Ainsi compris, le rôle se défait de son vilain côté, et le public, en proie aux émotions de cette tragique lutte, en perd de vue la cause, et cesse en quelque sorte d’avoir devant ses yeux l’horrible incestueuse que Dante a placée dans l’enfer des damnés pour crime de faux :

...Quell’è l’anima antica
Di Mirra scelerata clie divenne
A padre fuor del dritto amore amica.

Ce qu’on ne saurait trop admirer chez Mme Ristori, c’est l’art véritablement merveilleux qu’elle porte dans l’emploi des nuances, l’infinie délicatesse de sa touche, si je puis m’exprimer ainsi. Dans c« rôle, où tout est comprimé, où la parole hésite, son geste, ses regards, son attitude, ont des réticences sublimes. Une fois seulement, à la fin du troisième acte, le volcan éclate et déborde.
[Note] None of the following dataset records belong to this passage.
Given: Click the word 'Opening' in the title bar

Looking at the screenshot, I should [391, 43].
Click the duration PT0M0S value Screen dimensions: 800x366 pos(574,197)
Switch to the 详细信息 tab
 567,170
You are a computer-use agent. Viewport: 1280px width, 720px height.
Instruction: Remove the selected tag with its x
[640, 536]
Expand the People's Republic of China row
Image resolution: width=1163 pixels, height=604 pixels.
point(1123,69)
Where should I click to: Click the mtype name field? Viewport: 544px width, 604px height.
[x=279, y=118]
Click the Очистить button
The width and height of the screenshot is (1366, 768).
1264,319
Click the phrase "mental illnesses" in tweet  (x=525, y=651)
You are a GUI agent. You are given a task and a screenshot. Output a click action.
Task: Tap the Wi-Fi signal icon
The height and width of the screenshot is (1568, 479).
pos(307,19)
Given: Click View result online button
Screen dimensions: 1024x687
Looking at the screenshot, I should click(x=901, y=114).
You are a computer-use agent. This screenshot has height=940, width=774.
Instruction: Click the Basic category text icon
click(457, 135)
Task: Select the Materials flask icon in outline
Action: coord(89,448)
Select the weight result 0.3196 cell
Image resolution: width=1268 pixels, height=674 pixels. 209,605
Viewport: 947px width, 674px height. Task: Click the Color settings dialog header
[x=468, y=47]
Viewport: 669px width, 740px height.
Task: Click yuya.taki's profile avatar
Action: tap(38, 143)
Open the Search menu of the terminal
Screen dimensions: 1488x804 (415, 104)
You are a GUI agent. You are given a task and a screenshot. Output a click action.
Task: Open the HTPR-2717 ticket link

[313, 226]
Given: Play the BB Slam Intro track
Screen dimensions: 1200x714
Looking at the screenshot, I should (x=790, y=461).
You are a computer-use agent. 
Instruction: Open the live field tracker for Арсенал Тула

Myrrha, croyant échapper au mal qui la travaille, va devenir la femme de Pereo; déjà elle s’avance vers l’autel, lorsque tout à coup, irrité par cette pompe nuptiale, son délire un moment assoupi se réveille et s’exalte jusqu’au paroxysme le plus furieux. L’effet que produit Mme Ristori dans cette scène est sans égal. Apaisée, sinon calme au début, vous la voyez peu à peu tressaillir, palpiter, se débattre; aux lueurs des flambeaux, à la voix des prêtres, au frémissement de tout ce peuple rassemblé dans le temple, la fureur d’hymen la saisit, l’exorcisme commence. Son sein se gonfle, ses traits se crispent, ses membres se tordent; irrésistiblement l’accès grandit et redouble; des mots entrecoupés s’échappent de sa bouche sans qu’elle en ait conscience, puis à cette crise insensée succède une apathie morne, une immobilité de marbre. Myrrha, épuisée, allanguie, vaincue, s’affaisse aux bras de son père, qui peut un instant la serrer sur son cœur et la couvrir de ses larmes sans que la situation ait rien qui vous offusque.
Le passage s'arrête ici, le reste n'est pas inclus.